Two-photon functional imaging
Pilot experiments revealed that gravid females mounted ventral-side up reliably expel an egg in midair within 30–60 min. Experiments were initiated immediately after completion of the dissection. The acrylic platform was secured adjacent to a camera and high-magnification lens setup (Point Grey USB3 camera, CM3-U3-13S2M-CS; InfiniProbe S-80 right angle video microscope lens) and infrared band-pass filter (Thorlabs, FGB25S) that, when illuminated by a nearby infrared (850-nm) LED lamp, allowed for high-resolution video recordings of the posterior abdomen concurrent with two-photon imaging.

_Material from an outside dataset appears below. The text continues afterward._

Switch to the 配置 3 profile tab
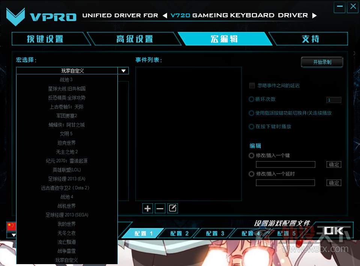This screenshot has height=266, width=360. click(216, 233)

Two-photon experiments were performed using an Ultra Microscope (Bruker) coupled to a Ti:Sapphire laser (Chameleon Vision, Coherent) via PrairiewView software (Bruker), with a GaAsp detector (Hamamatsu Photonics) for GCaMP6f and a photomultipier tube for tdTomato imaging. A ×40/0.80-NA water immersion objective (Nikon) was used, and the laser was tuned to 925 nm; the power measured after the objective ranged from 5 to 7 mW. The abdominal neuromere and abdominal nerve trunk were located using the microscope oculars and positioned near the center of the field of view by two-photon imaging. Using the tdTomato anatomical marker, a stretch of the abdominal nerve trunk where the axons were separated and ran in parallel was selected for the coronal section55. Coronal section imaging was performed at 10 Hz, covering 42.4 μm in x and 60 μm in z (512 × 85 pixels per image; 1.2-μs pixel dwell time). Small adjustments in the x and z dimensions were made as needed throughout the experiment to compensate for drift.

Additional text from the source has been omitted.